**WHAT TO WORK ON**
In the data from the line with "Identify the location of the 'Health'" to the line with "center [326, 250].", swap "GUI agent" for "screen assistant" and give those lines back with nothing else changed.

+-------+

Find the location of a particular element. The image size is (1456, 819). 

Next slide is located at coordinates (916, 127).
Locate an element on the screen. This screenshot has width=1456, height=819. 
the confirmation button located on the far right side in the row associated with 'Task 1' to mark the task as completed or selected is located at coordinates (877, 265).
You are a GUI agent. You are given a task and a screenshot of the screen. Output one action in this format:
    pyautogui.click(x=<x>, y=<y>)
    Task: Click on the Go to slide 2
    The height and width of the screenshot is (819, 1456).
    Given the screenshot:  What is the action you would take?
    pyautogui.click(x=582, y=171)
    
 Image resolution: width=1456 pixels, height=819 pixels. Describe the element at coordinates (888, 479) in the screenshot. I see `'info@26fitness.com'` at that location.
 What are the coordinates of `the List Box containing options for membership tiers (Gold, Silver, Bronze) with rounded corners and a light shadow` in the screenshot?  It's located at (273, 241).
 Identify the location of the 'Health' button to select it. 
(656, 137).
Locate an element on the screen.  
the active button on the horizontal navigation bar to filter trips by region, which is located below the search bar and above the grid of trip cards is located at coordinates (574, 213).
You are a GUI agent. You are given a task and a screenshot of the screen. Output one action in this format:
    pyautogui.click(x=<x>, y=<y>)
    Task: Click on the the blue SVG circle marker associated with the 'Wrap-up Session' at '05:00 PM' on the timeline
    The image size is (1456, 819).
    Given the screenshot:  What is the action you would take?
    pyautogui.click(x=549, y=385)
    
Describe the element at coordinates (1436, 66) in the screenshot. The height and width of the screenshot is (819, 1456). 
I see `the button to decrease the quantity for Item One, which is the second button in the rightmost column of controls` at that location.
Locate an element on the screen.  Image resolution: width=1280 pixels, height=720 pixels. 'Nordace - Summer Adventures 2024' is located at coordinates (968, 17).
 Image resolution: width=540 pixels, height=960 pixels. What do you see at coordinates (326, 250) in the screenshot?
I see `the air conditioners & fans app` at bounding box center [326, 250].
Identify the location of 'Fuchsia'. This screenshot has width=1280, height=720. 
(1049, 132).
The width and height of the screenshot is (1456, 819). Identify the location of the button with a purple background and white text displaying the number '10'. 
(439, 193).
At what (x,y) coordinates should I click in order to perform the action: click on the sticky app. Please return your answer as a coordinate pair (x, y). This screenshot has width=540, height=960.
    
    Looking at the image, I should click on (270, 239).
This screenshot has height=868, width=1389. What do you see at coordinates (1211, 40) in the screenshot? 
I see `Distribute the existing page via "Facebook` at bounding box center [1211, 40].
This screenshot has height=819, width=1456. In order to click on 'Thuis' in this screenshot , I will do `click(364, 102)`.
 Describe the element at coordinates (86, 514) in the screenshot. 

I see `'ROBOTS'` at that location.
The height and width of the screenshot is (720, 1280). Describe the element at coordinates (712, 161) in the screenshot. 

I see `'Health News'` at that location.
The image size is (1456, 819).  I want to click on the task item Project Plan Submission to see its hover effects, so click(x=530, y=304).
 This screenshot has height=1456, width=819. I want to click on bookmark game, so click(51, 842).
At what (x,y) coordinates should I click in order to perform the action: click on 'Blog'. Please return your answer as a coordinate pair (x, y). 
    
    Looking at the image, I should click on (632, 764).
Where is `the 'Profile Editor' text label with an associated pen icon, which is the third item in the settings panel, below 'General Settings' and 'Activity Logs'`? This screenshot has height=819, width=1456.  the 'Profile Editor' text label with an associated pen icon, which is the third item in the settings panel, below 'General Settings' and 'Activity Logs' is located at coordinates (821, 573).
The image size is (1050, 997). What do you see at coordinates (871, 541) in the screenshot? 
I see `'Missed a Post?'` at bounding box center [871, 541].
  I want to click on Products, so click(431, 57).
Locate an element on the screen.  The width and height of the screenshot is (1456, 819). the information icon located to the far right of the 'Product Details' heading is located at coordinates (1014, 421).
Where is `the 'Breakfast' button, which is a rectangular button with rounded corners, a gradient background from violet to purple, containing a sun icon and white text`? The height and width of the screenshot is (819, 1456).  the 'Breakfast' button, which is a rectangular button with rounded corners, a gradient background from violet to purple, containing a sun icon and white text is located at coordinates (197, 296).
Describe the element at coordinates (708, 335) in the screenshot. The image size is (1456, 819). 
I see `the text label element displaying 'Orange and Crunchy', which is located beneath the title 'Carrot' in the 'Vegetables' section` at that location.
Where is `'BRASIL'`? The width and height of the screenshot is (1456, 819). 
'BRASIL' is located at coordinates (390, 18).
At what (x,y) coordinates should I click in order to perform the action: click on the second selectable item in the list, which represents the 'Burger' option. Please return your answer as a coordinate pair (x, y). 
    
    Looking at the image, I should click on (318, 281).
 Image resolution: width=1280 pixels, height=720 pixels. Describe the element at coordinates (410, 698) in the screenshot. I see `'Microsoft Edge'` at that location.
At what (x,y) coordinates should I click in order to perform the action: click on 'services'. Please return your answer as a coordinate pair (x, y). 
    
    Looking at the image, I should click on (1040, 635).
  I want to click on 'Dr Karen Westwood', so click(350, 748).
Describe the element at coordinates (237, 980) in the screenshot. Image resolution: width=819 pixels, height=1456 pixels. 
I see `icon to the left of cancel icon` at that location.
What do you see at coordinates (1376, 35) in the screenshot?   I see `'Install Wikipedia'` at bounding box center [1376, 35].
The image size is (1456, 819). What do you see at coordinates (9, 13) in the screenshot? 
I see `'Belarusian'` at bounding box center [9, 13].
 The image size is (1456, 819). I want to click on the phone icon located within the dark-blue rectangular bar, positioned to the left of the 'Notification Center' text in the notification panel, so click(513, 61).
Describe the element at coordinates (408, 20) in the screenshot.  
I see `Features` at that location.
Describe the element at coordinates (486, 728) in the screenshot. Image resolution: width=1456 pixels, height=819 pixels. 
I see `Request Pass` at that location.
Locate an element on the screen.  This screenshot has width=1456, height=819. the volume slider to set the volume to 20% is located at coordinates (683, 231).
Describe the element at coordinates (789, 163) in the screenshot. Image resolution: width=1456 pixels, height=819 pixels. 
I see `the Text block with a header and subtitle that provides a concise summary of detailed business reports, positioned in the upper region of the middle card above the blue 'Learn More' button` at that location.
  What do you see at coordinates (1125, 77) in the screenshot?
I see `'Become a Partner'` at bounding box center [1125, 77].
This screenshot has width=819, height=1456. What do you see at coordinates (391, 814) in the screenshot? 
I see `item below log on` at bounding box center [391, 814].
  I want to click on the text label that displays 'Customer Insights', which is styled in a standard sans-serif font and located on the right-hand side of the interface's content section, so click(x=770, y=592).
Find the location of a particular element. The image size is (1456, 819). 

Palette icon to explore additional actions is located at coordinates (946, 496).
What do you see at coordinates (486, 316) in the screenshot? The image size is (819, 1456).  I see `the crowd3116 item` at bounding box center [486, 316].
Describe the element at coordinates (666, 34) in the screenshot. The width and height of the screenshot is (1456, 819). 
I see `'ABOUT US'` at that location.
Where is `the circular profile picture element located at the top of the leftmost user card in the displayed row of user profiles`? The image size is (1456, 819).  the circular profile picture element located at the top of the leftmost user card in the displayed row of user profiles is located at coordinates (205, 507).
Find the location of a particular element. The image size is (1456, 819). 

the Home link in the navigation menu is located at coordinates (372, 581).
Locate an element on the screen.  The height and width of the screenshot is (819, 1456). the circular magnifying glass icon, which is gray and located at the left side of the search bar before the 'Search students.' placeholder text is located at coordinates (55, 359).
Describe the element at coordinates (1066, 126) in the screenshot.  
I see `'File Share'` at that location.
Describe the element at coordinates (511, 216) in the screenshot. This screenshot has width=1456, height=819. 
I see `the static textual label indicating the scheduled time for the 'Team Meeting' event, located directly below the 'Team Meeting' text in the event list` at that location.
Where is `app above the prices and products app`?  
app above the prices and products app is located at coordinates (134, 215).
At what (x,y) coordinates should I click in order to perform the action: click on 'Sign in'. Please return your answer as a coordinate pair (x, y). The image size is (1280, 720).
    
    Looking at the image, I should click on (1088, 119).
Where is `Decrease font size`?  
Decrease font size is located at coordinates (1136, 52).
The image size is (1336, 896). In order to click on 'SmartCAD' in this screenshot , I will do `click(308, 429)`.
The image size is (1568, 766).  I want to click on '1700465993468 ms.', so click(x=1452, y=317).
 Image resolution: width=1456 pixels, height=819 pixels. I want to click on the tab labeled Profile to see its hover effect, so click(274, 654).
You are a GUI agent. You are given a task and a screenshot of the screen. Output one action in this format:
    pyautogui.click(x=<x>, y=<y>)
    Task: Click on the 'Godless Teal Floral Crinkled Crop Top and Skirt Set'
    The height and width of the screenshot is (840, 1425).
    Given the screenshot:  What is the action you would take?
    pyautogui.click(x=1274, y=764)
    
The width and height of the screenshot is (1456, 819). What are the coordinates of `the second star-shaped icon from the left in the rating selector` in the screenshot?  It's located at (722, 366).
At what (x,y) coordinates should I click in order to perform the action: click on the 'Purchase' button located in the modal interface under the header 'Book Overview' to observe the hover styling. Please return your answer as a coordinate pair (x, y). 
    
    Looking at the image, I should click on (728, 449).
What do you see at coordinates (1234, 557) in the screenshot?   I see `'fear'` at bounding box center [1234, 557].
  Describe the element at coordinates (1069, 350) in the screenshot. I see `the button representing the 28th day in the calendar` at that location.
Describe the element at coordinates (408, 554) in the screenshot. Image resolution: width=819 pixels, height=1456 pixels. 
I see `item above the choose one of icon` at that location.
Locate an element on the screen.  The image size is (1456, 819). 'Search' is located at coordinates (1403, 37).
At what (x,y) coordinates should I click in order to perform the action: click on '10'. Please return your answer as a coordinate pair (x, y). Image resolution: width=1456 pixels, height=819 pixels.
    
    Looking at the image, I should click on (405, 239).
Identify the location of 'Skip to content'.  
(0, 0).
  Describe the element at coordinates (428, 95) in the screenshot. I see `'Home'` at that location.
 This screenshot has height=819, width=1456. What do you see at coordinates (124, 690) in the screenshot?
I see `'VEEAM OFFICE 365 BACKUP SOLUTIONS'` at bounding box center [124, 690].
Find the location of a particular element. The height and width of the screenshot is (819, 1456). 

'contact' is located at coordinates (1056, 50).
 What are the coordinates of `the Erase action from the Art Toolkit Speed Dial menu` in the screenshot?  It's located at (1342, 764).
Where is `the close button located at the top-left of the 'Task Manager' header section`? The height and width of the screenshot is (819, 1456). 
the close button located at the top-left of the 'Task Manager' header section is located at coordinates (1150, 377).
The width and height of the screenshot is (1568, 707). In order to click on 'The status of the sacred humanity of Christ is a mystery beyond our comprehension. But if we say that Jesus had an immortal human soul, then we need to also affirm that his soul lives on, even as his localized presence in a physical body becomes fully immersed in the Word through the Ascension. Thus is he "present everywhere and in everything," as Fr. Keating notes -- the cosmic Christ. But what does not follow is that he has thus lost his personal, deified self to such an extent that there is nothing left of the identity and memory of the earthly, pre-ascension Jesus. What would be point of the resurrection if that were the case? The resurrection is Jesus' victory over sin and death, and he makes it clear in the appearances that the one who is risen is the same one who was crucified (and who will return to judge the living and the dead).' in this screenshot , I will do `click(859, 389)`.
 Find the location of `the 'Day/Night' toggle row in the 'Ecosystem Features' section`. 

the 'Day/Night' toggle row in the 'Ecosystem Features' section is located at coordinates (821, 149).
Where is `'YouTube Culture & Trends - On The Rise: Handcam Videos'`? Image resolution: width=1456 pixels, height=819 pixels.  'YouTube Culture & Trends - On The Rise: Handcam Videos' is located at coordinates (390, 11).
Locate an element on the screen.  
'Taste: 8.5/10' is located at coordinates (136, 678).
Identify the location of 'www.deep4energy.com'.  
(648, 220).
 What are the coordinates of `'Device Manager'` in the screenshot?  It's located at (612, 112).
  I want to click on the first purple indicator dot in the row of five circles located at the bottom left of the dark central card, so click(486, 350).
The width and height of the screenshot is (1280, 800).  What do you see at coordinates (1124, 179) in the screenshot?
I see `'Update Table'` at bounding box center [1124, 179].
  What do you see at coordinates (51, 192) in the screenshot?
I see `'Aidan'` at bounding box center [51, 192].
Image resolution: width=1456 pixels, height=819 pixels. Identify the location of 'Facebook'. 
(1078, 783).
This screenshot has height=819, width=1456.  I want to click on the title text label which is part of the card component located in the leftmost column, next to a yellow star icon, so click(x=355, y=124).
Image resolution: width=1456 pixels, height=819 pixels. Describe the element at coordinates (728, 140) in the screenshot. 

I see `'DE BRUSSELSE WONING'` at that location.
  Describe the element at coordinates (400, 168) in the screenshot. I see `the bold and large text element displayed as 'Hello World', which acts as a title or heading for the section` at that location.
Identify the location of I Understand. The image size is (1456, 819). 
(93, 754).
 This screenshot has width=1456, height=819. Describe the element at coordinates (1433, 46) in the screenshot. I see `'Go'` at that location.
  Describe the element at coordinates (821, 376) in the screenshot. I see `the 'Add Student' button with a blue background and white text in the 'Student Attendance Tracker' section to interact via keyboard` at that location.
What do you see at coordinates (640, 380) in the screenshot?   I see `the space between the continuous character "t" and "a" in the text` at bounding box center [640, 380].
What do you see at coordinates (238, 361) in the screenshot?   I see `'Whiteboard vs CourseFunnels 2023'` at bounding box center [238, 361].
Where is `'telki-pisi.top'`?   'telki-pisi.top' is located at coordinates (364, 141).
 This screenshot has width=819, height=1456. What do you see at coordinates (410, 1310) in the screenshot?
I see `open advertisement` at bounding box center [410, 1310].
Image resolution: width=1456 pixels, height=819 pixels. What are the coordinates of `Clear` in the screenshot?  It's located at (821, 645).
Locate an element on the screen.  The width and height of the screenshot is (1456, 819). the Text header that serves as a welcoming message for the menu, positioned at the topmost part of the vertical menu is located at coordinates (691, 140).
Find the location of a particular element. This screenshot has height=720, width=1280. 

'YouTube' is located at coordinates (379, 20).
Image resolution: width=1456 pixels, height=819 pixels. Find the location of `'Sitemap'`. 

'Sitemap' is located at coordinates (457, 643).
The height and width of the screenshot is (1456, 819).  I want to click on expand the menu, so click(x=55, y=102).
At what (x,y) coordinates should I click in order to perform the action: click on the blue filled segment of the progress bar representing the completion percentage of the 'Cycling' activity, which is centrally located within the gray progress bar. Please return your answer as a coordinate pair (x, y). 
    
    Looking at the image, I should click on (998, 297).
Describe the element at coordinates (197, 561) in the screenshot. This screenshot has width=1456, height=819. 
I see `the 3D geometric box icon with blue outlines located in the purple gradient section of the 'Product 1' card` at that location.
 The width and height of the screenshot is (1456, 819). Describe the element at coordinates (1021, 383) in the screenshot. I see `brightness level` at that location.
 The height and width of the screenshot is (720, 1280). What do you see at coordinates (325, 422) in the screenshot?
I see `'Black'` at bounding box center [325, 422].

+-------+

**TASK OUTPUT**
 Identify the location of the 'Health' button to select it. 
(656, 137).
Locate an element on the screen.  
the active button on the horizontal navigation bar to filter trips by region, which is located below the search bar and above the grid of trip cards is located at coordinates (574, 213).
You are a screen assistant. You are given a task and a screenshot of the screen. Output one action in this format:
    pyautogui.click(x=<x>, y=<y>)
    Task: Click on the the blue SVG circle marker associated with the 'Wrap-up Session' at '05:00 PM' on the timeline
    The image size is (1456, 819).
    Given the screenshot:  What is the action you would take?
    pyautogui.click(x=549, y=385)
    
Describe the element at coordinates (1436, 66) in the screenshot. The height and width of the screenshot is (819, 1456). 
I see `the button to decrease the quantity for Item One, which is the second button in the rightmost column of controls` at that location.
Locate an element on the screen.  Image resolution: width=1280 pixels, height=720 pixels. 'Nordace - Summer Adventures 2024' is located at coordinates (968, 17).
 Image resolution: width=540 pixels, height=960 pixels. What do you see at coordinates (326, 250) in the screenshot?
I see `the air conditioners & fans app` at bounding box center [326, 250].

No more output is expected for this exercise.